Unlike DefaultStateUpdater's ratio metrics, these metrics are "value" sensors.
Meaning that the observable value of the metric is simply the last value
registered before the act of observing the metric. This seems to avoid the
ratio averaging issues I described in KAFKA-18369, but...
h2. Issue
Let's analyse an example scenario.
For simplicity I will ignore existence of {{poll-ratio}} and
{{{}punctuate-ratio{}}}, and just consider {{{}commit-ratio{}}}, and
{{{}process-ratio{}}}.
Let's say an external observer, be it a human reading JMX metrics, or an
automated metric scraping solution, reads the metrics at a random point in
time, uncorrelated with the inner workings of the kafka-streams application.

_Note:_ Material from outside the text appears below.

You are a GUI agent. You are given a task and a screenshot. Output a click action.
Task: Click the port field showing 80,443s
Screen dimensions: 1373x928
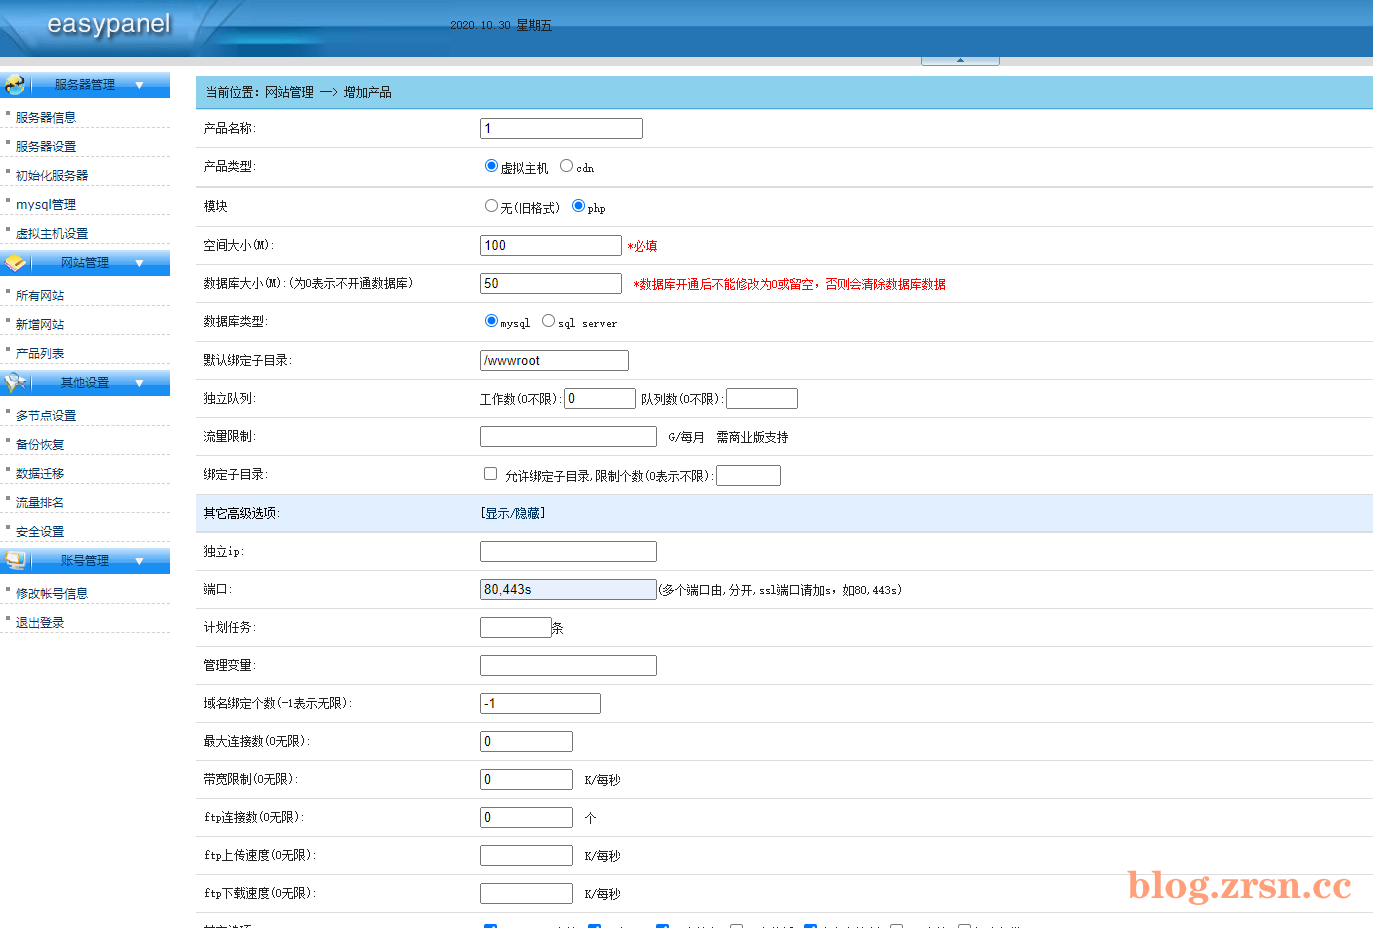click(x=568, y=590)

The application itself works under a steady workload and the stream thread does
1000 iterations every 10 seconds, of which:
* 999 iterations execute only {{process}} taking {{{}1ms{}}}, resulting in
{{commit-ratio=0}}
* 1 iteration executes {{process}} taking {{1ms}} and {{commit}} taking
{{{}9000ms{}}}, resulting in {{commit-ratio=0.9998889012}}
In no specific order. But we will assume that two committing iterations never
happen one after another (the issue still exists without this assumption, the
math just gets harder. Also the assumption is realistic given how kafka streams
works).
The ratio metrics are always updated at the end of an iteration. Therefore
metric values corresponding to iteration number I, are visible for the duration
of iteration number I+1. In that 10s period, there's only 1ms during which the
{{commit-ratio=0.9998889012}} can be observed, as 1ms later one of the short
iterations completes and overwrites the metric values. During the remaining
9999ms a {{commit-ratio=0}} would be observed. Therefore our random observer
has 99.99% probability of observing a {{{}commit-ratio=0{}}}, even though the
{{{}StreamThread{}}}, spends 90% of its time on {{commit}}
h2. Solution
This ticket is a sibling of KAFKA-18369 I wanted to report it as a separate
ticket as these are different metrics, with currently different implementation,
affected by a different problem that needs a separate explanation. But in my
opinion the ratio metrics of {{StreamThread}} and {{DefaultStateUpdate}} should
work, and be implemented the same way, so when it comes to a solution I will
just refer to the ongoing discussion in KAFKA-18369.